## 제공된 항목
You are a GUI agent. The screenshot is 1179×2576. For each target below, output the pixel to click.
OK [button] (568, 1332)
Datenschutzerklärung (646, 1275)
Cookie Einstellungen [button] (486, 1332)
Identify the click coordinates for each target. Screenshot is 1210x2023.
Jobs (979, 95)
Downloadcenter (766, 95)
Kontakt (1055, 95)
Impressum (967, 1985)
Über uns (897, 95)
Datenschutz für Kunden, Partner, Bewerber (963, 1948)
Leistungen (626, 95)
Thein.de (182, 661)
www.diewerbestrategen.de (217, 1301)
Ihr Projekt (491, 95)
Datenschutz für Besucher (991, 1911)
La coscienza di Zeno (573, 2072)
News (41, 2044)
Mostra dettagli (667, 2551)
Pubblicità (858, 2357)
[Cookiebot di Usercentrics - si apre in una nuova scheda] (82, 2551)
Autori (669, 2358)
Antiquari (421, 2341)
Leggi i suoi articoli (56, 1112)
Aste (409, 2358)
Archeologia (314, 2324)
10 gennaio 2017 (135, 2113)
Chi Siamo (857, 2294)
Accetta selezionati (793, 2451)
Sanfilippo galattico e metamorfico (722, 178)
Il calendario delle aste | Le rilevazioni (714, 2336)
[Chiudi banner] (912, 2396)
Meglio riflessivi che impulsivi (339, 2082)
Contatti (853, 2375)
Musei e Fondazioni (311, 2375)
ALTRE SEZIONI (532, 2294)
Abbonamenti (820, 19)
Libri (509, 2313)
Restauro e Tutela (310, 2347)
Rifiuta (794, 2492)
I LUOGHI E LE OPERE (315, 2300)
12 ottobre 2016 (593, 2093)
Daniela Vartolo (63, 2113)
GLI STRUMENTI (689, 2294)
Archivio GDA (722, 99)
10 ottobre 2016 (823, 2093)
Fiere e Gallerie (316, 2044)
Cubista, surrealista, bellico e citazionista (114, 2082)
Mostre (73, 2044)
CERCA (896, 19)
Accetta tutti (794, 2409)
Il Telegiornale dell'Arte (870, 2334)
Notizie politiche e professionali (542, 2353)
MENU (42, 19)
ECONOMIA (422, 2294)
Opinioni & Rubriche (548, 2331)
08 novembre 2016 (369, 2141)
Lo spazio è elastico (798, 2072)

## 과제 요구사항
위 항목에서 "Notizie politiche e professionali (542, 2353)" 문구가 들어 있는 줄부터 항목 끝까지, 처음과 마지막 줄을 포함해 한 글자도 바꾸지 말고 그대로 반환해 줄 수 있나요?

## 과제 답변
Notizie politiche e professionali (542, 2353)
MENU (42, 19)
ECONOMIA (422, 2294)
Opinioni & Rubriche (548, 2331)
08 novembre 2016 (369, 2141)
Lo spazio è elastico (798, 2072)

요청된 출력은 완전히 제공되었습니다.